**To do**. Take the data below and filter it for lines containing the word "revoluţionat"; show each line found.

[Stored items]
******
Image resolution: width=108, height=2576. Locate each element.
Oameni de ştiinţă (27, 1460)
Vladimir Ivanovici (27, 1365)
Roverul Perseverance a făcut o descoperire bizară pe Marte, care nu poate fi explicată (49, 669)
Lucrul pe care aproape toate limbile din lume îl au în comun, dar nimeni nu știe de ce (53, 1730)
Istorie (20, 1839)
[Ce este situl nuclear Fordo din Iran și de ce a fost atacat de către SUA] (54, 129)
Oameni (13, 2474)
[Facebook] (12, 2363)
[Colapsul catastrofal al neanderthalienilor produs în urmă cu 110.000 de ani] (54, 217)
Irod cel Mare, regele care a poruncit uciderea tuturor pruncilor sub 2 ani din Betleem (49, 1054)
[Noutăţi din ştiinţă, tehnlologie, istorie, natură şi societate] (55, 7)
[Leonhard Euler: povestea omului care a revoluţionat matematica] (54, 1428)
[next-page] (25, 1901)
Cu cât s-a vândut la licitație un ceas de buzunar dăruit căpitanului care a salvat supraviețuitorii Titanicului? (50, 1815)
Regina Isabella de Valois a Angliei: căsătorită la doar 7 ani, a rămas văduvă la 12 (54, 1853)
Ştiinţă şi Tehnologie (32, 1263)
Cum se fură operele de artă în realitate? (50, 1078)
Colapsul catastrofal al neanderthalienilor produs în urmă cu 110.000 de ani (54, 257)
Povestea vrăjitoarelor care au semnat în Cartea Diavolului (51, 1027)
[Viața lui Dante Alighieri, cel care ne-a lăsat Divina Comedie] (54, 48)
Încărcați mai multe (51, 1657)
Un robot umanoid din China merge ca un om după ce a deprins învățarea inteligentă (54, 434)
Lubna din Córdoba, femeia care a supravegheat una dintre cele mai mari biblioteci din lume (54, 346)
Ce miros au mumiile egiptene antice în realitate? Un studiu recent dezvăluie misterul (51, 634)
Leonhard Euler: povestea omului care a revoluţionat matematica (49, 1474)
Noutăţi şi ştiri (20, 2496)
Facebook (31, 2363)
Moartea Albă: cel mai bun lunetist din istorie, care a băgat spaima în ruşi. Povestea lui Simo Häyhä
******
**Result for this task**.
[Leonhard Euler: povestea omului care a revoluţionat matematica] (54, 1428)
Leonhard Euler: povestea omului care a revoluţionat matematica (49, 1474)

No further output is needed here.